Bridge is a structural design pattern that divides business logic or huge class into separate class hierarchies that can be developed independently.
One of these hierarchies (often called the Abstraction) will get a reference to an object of the second hierarchy (Implementation). The abstraction will be able to delegate some (sometimes, most) of its calls to the implementations object. Since all implementations will have a common interface, they’d be interchangeable inside the abstraction.
Usage examples: The Bridge pattern is especially useful when dealing with cross-platform apps, supporting multiple types of database servers or working with several API providers of a certain kind (for example, cloud platforms, social networks, etc.)
Identification: Bridge can be recognized by a clear distinction between some controlling entity and several different platforms that it relies on.
This example illustrates the structure of the Bridge design pattern and focuses on the following questions:
What classes does it consist of?
What roles do these classes play?
In what way the elements of the pattern are related?
After learning about the pattern’s structure it’ll be easier for you to grasp the following example, based on a real-world Swift use case.
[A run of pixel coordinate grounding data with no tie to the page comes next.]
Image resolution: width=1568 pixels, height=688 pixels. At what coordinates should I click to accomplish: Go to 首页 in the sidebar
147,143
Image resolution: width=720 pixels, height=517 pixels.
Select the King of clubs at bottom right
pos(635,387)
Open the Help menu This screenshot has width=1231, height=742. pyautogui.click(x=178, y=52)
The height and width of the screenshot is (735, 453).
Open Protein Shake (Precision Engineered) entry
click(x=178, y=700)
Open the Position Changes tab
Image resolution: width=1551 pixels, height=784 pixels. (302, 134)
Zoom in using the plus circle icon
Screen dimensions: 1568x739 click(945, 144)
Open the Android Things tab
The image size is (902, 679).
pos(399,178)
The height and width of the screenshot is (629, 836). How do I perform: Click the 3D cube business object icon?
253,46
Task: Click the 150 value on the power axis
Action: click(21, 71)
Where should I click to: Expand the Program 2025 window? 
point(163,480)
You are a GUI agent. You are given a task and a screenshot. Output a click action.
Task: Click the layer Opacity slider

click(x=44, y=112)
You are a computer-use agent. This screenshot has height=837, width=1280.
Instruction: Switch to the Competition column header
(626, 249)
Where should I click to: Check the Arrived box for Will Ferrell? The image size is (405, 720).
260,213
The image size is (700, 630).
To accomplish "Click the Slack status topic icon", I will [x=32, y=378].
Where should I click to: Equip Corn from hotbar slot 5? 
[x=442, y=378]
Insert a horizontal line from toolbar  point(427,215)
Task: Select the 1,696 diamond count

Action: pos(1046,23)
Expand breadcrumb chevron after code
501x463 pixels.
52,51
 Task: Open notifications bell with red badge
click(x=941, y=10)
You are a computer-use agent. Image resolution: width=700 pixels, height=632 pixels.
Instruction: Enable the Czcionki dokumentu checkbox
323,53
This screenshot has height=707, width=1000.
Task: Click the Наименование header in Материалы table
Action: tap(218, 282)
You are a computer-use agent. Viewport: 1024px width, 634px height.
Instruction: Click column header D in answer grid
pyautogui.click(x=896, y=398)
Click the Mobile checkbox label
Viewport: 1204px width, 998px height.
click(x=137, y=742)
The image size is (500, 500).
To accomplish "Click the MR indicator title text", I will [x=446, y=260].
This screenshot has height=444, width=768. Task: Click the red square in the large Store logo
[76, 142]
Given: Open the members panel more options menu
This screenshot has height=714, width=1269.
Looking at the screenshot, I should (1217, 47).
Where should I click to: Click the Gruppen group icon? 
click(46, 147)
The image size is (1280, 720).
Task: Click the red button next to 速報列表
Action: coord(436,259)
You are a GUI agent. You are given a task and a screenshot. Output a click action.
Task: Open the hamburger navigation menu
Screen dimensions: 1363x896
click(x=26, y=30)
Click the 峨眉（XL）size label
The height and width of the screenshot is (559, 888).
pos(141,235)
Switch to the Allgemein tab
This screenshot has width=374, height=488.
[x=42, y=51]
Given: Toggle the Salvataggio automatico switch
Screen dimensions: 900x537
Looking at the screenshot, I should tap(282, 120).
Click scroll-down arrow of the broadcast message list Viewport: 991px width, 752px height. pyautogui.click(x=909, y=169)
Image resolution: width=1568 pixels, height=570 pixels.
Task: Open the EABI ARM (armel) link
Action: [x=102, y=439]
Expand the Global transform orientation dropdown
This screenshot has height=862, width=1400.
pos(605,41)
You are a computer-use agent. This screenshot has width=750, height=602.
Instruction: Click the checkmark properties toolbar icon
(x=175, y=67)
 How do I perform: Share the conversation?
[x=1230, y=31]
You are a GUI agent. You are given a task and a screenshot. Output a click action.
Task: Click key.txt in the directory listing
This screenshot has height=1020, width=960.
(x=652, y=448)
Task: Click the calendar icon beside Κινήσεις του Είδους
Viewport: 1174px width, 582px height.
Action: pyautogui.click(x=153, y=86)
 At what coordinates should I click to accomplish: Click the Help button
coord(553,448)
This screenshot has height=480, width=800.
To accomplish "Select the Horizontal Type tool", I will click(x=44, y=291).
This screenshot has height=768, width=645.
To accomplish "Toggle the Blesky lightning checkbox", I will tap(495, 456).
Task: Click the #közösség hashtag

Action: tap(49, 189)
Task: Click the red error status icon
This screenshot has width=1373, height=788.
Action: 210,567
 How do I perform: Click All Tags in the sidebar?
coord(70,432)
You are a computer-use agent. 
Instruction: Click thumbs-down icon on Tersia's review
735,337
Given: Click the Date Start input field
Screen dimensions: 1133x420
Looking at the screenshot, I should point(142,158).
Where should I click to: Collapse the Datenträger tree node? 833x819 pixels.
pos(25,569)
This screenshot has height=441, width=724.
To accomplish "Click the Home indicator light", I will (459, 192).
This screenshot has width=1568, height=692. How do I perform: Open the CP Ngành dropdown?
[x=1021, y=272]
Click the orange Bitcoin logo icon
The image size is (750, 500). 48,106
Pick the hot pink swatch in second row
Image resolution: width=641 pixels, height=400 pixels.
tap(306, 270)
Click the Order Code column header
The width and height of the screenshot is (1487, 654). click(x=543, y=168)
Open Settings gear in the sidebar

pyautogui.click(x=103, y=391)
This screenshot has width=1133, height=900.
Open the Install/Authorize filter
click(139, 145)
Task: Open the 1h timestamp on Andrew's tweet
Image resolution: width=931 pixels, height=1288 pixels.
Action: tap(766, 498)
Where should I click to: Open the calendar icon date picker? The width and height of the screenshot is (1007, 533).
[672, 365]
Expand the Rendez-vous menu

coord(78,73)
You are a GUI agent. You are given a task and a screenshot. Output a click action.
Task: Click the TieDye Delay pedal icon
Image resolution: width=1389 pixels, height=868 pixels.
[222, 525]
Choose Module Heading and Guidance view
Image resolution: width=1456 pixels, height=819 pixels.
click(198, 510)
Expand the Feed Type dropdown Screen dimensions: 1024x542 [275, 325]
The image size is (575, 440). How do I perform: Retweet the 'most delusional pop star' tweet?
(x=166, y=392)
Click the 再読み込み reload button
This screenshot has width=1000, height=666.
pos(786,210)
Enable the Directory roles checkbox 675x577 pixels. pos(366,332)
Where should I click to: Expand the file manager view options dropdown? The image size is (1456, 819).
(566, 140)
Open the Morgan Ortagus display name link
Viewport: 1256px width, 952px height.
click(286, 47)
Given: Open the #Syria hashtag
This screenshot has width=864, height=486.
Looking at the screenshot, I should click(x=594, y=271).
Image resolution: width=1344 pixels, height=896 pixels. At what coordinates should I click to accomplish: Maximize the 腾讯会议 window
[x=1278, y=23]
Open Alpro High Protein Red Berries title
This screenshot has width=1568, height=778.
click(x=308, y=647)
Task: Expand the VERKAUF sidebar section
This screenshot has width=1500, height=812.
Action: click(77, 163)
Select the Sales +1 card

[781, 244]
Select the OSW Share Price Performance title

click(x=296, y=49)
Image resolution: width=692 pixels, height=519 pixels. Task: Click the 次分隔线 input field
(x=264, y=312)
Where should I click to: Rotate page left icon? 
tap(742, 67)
Example.swift: Conceptual example
import XCTest
/// The Abstraction defines the interface for the "control" part of the two
/// class hierarchies. It maintains a reference to an object of the
/// Implementation hierarchy and delegates all of the real work to this object.
class Abstraction {
fileprivate var implementation: Implementation
init(_ implementation: Implementation) {
self.implementation = implementation
}
func operation() -> String {
let operation = implementation.operationImplementation()
return "Abstraction: Base operation with:\n" + operation
}
}
/// You can extend the Abstraction without changing the Implementation classes.
class ExtendedAbstraction: Abstraction {
override func operation() -> String {
let operation = implementation.operationImplementation()
return "ExtendedAbstraction: Extended operation with:\n" + operation
}
}
/// The Implementation defines the interface for all implementation classes. It
/// doesn't have to match the Abstraction's interface. In fact, the two
/// interfaces can be entirely different. Typically the Implementation interface
/// provides only primitive operations, while the Abstraction defines higher-
/// level operations based on those primitives.
protocol Implementation {
func operationImplementation() -> String
}
/// Each Concrete Implementation corresponds to a specific platform and
/// implements the Implementation interface using that platform's API.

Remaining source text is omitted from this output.